I guess I'm not their target customer, but I develop web sites and apps for a
living.... Bad marketing.

------
shortformblog
If I were you, I'd look at what similar sites in other cities are doing.

A friend of mine started this: <http://www.altdaily.com/>

They've been at it four years, and I know they've worked their butts off … and
changed the model at least once. They've built huge influence in the
community. I can get you in touch with them if it helps you idea-wise.

I heard the guy behind this site speak: <http://rvanews.com/>

Sounded like a similar, lots-of-work situation. It was borne of a smaller blog
network, if I'm right. But they've gotten a long way.
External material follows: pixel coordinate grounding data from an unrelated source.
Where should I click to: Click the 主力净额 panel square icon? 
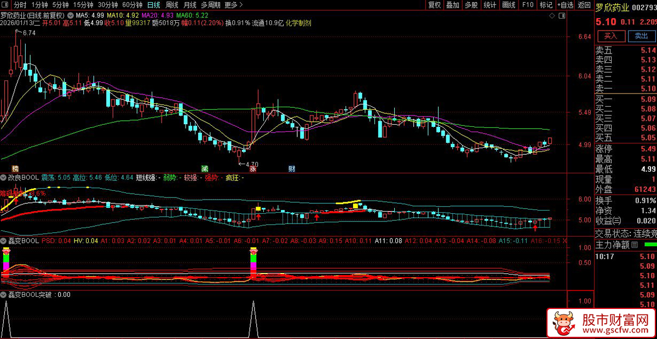pos(635,244)
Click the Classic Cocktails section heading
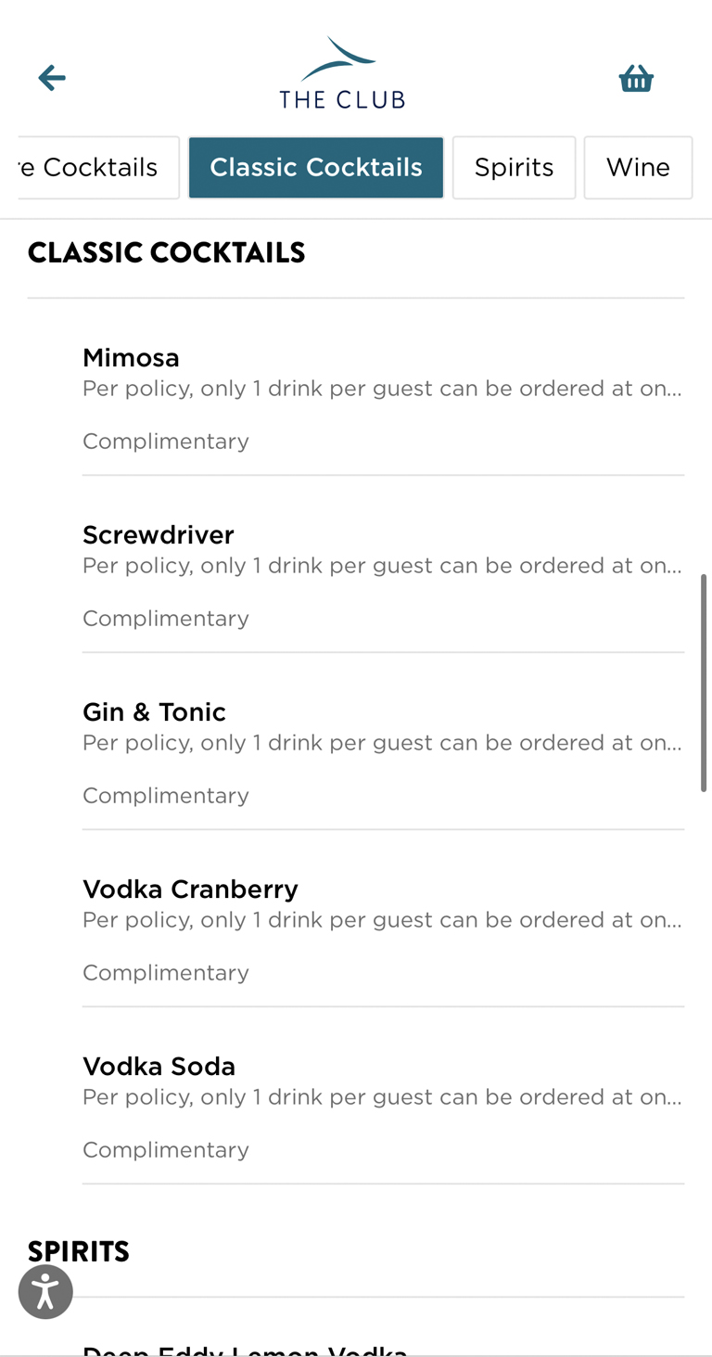Viewport: 712px width, 1357px height. (x=167, y=252)
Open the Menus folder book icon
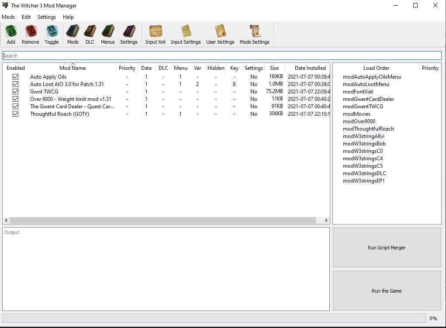Screen dimensions: 446x328 (107, 32)
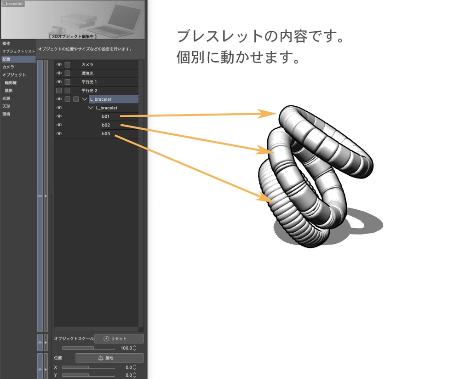Image resolution: width=471 pixels, height=379 pixels.
Task: Click the eye icon on the collapsed left strip
Action: pyautogui.click(x=40, y=195)
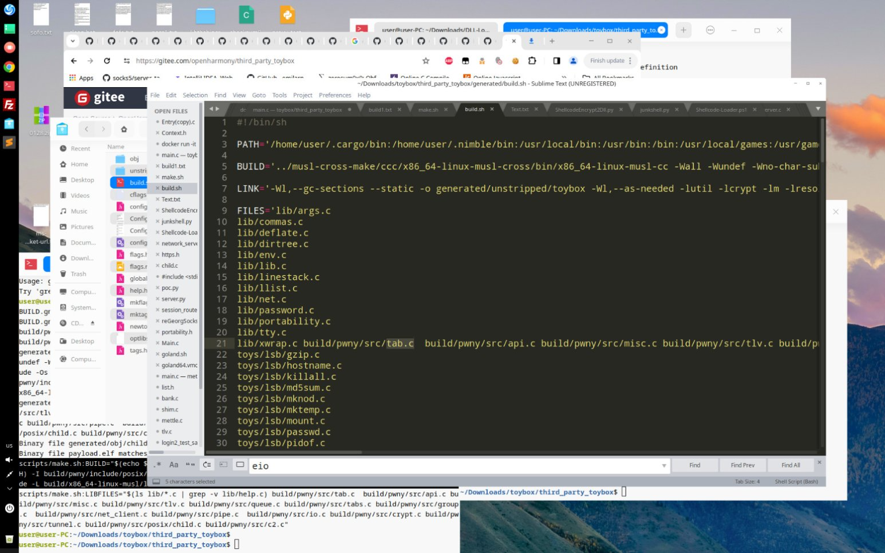Open the Preferences menu
The width and height of the screenshot is (885, 553).
(335, 95)
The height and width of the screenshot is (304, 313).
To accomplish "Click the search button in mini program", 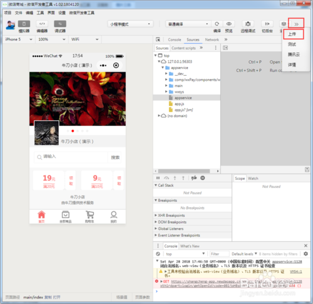I will point(115,157).
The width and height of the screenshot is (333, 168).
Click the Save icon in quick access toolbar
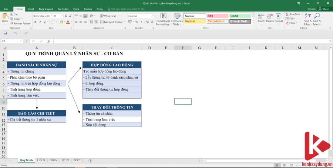pos(5,33)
A thought on the site's design: I like Jux as a platform for secondary (read:
special feature) stuff, but you're really hurting yourself by making it a
primary platform. One, it's very difficult to throw ads in, and two, while it
offers a lot of creativity, you will feel somewhat boxed in because a lot of
the design decisions have already been made for you. You should be making
those decisions yourself.

FWIW, I'm familiar with the platform, and got a good number of visits from an
interview I did with BJ Mendelson a while back:
<http://slides.shortformblog.com/465373>

I did use ads in it, but I had to use some hacky techniques to embed them. (I
also had to use hacky techniques to modify the CSS, but that's a different
story.)

Also, understand your market: There are sites out there like Baristanet
(<http://www.baristanet.com/>) and the New Haven Independent
(<http://www.newhavenindependent.org/>) that have been mining this model for
nearly a decade, and doing it well. Do your market research here, and see what
they've done that's cool and interesting, and what can be easily translated to
your model.

My suggestion: Don't be afraid to step back from this for a couple of months,
work on the business model and start with a little more experience. It's way
harder to get things moving without the business model already pre-considered.

Hope that helps!

------
ljd
patio11's idea is pretty dead-on. I would probably start there.
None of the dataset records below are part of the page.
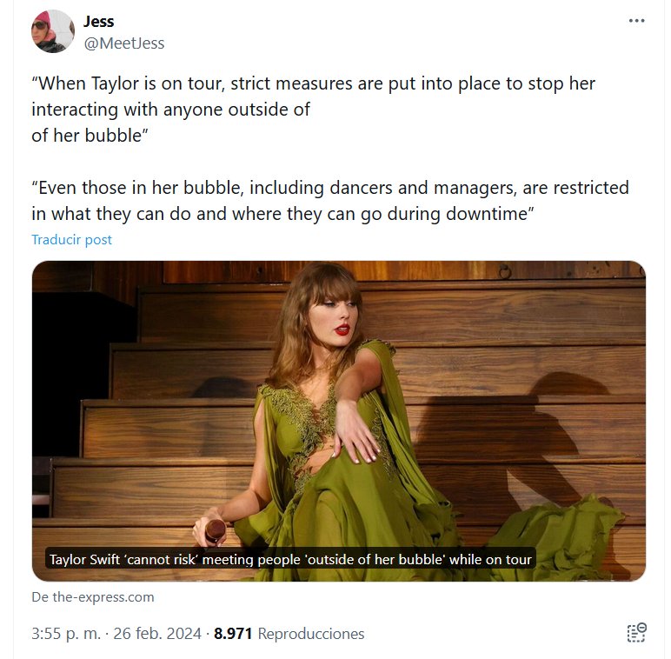This screenshot has width=671, height=659.
Task: Select the first quoted paragraph about tour measures
Action: pos(313,110)
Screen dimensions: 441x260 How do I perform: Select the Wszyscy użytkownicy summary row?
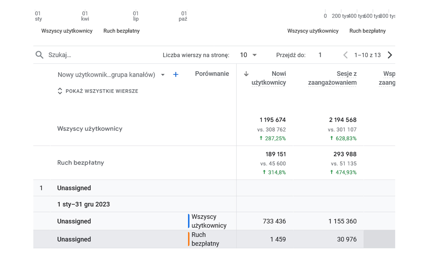coord(90,129)
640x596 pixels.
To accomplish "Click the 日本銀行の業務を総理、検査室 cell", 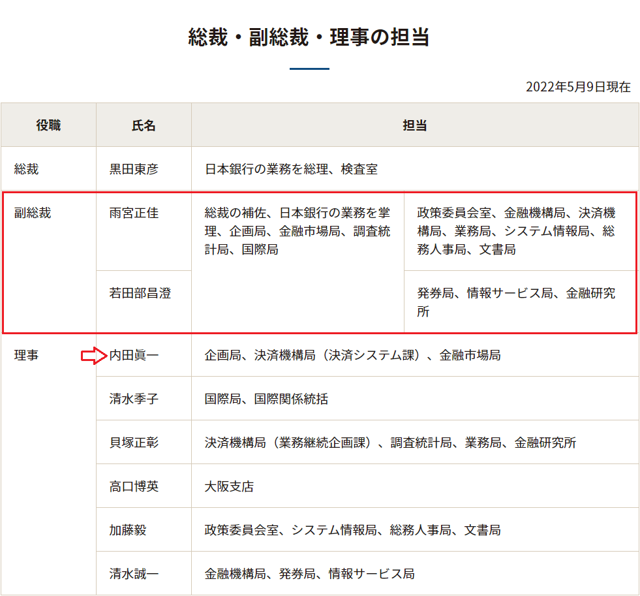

But for variety, I'll give you an alternative to the advertising route. You
could do a procured tour that changes every week. Even long-time residents
might find that interesting if you can manage to stay away from monuments and
such.

So this week's tour might look like: 1\. Start at a hole in the wall food
place 2\. Go to some art exhibit / outdoor concert 3\. End in a less-heard of
but fun night club

Charge X per person, make the group sizes small like under 8 people and it
could be a way that locals do something social and fun.
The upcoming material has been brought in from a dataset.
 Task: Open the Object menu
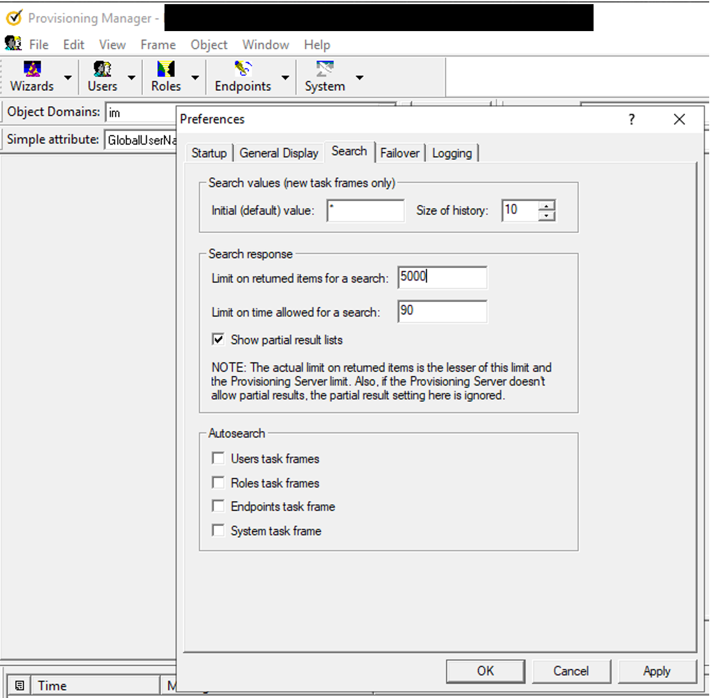click(209, 45)
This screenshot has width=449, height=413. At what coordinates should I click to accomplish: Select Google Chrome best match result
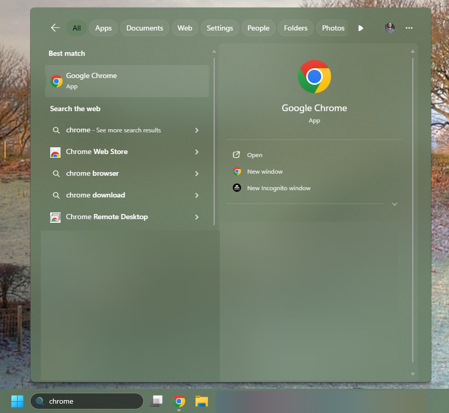(x=127, y=81)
Eventually, you would want relationships with the stops on the tour and get
kick backs for it.

This doesn't scale in any way that would make a VC like it, but if you're
looking for a small business idea I think that would also be fun to run.

------
127001brewer
I was an intern for a local web development company (in Baltimore) that tried
this with "netneighborhoods.com" around 1999 - 2000.

Simply, the idea was to create a hyper-local business listing as a way of
letting local people know about the local businesses. (The local businesses
would pay for being listing, which was really a mini-website for the
business.)

Ultimately it wasn't sustainable and only lasted - to the best of my
recollection - a couple of years.

Providing a profitable service to local businesses and communities is very
difficult. As others have said here, you're competing with limited budgets and
high expectations.

 _Edit: Fixed a typo and added more content._

------
Etosha
We have actually moved on from our original model because we realized that we
did not want to be a business listing site.

The reason we started mybmore.net is because we love Baltimore and we feel
that text and pictures dont do Baltimore justice. Videos give people the power
to really paint the picture that needs to be painted.

About a month ago we came up with a solution as to how our company is really
going to work and how it is going to be profitable. Currently we are
readjusting our site to fit our new model.

I appreciate the support and advice.

I also encourage everyone to check out mybmore.net by the end of February and
then let us know what you think.

------
halis
And when figuring out "how many users is enough?" I think I would just use
common sense and think about it like a business owner. If you had 100,000
monthly views or 16% of the Baltimore population could you charge a local
business $30-$50 to advertise for a month? Absolutely and that would be pretty
reasonable. You'd probably sell out quickly and be able to raise prices from
there :)

------
thentic
Another option may be to become a 501(c)3 and get local/regional foundation
support... I'd think as a for-profit the odds are stacked against you and
you're dividing an already too small pie. Going non-profit flips peoples'
attitudes quite a bit and you can still make money in the form of salary,
etc...

------
halis
Definitely an advertising play. Don't think I'd worry about that up front tho.
I would focus on building a huge audience first. You didn't really say how
many monthly visits you have right now, but really if you have the monthly
views then selling advertising on the site would be the easy part.

------
pbhjpbhj
There are a couple of "local website" groups in the UK that have generated
websites for most large towns and cities (may be all, not sure). The seemingly
most successful have taken on local reps in a sort of franchise system [that's
the appearance from the outside at least].

------
Belvedere
How about a podcast (tour, presentations, you name it) and commercial
activities within that podcast?